Why Be Good To Others?

If your motivation to do good to others is because of fear of a hell or supernatural punishment, if your motivation is to attain a reward, a post-mortem heaven, or to return to life in a higher caste, you are still unworthy.

The correct reason to do good is simply because it is good. That is the best reason. It is the end unto itself.

But when we help others, when we do good for others-with others, we still are planting a seed that will be harvested later. When we are good to others, whether to people known or unknown, it spreads; especially when combined with the acts and gestures of others. Not every act or gesture and not every time, and not even with every person. Every drop does not raise the level of the creek, but countless drops together do create the flood.

People generally think of a smile as an expression of happiness. A smile can also create happiness. You smile and you feel better. If you are sad, you are slightly less sad. If you are in a bad mood, smiling makes you less cranky. (Try it if you don’t believe!) Doing good works the same way. Do good to others, and you are doing good to yourself. This doesn’t need any supernatural lever to make it true. Sorry, no hocus pocus. Comfort others and you are comforted. Help others and you are helped. Nothing supernatural is necessary.

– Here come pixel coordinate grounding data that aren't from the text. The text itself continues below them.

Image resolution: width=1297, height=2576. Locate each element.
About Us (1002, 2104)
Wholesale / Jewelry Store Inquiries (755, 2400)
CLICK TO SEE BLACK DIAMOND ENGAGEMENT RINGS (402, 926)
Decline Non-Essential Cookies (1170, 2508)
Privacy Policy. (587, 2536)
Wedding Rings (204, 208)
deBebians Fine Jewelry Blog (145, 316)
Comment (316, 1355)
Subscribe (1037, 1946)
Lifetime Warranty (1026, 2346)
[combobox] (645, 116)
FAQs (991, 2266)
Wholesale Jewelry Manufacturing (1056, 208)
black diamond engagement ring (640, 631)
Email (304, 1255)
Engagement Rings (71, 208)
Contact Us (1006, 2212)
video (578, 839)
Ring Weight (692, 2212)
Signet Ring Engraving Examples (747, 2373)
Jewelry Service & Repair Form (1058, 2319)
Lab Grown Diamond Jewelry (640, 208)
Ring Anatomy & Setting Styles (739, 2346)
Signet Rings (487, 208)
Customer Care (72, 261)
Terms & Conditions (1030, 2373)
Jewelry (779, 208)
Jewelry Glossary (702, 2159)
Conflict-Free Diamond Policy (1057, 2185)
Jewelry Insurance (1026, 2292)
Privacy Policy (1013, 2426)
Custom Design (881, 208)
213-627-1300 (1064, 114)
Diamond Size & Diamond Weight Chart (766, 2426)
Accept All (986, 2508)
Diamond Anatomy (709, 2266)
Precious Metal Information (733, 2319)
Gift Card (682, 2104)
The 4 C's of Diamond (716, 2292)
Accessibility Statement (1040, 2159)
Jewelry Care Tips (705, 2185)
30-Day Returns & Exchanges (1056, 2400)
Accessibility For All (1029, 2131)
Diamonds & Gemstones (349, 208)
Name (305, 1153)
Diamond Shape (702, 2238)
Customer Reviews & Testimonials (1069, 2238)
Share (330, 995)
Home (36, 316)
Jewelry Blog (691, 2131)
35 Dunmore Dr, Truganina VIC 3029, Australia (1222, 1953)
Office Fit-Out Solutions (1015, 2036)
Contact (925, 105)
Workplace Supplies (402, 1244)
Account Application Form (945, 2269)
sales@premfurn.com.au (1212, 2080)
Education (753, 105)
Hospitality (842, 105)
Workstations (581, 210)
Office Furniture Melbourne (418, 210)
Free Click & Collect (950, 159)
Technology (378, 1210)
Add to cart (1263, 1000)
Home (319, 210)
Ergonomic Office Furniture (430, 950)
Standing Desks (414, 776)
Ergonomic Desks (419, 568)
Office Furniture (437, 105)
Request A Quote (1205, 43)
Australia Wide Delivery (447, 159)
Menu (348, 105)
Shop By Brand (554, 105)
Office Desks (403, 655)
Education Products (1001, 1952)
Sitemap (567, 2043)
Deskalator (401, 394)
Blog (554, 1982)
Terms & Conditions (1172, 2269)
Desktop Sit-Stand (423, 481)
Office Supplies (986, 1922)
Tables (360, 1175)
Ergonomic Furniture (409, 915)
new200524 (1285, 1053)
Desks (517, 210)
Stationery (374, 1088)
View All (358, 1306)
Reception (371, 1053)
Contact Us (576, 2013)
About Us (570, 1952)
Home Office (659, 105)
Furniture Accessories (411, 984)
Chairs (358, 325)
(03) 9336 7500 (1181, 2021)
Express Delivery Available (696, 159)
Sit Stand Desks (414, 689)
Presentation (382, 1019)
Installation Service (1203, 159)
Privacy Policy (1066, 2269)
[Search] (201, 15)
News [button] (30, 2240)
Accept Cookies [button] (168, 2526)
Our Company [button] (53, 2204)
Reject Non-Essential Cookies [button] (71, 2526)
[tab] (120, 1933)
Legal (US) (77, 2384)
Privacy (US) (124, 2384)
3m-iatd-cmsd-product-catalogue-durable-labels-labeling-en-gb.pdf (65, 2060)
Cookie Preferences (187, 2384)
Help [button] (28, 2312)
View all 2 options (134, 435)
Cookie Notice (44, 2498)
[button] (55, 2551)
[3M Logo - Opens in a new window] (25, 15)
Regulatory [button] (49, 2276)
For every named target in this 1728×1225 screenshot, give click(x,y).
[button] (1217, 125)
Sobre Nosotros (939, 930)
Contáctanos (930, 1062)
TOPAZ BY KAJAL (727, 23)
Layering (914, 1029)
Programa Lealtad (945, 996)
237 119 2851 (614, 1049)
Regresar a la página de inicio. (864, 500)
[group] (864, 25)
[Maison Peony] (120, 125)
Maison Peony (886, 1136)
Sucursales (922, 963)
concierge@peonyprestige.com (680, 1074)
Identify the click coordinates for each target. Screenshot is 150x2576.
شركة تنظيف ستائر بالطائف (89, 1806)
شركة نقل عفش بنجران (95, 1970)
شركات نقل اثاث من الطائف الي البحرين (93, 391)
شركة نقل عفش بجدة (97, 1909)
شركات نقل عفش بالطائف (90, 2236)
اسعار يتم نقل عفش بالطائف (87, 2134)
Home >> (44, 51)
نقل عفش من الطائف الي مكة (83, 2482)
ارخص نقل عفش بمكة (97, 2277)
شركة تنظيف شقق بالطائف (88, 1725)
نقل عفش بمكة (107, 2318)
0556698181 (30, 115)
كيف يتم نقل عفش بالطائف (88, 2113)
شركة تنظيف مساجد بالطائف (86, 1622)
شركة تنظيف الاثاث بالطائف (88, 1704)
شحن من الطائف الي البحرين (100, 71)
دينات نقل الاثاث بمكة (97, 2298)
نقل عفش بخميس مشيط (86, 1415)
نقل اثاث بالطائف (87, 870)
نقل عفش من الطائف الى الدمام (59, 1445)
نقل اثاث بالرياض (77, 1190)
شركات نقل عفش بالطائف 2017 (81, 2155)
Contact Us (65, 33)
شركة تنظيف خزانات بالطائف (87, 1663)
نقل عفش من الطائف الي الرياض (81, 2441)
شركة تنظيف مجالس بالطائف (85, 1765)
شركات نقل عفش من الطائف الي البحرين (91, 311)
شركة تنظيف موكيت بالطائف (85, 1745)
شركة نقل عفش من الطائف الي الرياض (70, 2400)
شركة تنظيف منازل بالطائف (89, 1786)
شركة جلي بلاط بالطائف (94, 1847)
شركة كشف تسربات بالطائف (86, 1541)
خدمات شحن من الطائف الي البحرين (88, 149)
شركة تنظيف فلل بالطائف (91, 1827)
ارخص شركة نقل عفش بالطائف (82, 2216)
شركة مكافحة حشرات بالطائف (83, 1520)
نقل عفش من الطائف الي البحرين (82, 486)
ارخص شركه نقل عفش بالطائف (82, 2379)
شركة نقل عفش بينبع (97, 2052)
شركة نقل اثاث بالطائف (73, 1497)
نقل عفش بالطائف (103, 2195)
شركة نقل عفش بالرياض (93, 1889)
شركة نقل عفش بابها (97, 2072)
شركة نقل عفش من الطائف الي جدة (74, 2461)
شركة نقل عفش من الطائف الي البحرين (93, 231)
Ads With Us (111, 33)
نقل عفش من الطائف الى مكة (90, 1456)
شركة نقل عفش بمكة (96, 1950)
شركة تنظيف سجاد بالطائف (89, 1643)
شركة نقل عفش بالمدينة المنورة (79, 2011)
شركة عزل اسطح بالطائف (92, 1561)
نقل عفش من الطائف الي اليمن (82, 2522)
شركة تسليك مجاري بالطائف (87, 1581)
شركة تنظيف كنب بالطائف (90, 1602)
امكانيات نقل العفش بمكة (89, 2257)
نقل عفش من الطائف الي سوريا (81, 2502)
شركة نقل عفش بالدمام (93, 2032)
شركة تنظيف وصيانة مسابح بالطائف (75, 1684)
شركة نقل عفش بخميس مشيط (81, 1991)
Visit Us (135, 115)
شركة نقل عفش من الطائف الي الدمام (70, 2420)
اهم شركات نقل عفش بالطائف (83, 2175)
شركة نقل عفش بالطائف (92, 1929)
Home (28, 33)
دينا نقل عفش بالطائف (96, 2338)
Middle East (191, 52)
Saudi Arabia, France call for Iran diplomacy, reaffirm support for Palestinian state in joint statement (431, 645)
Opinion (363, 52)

In the larger sense, the result is that we create a society, a humanity with a higher propensity to be good to one another. That means there is a higher propensity that others are good to you, and if we keep feeding our humanity with goodness then we create a better future for our descendants.

Your only reward is more goodness. Don’t do it and your only punishment is less goodness.

But isn’t that enough?

 

Image: 2011 Holi festival in Broward County, Florida sponsored by the Indian Religious And Cultural Center. My daughter, second from left, and I were invited by friends.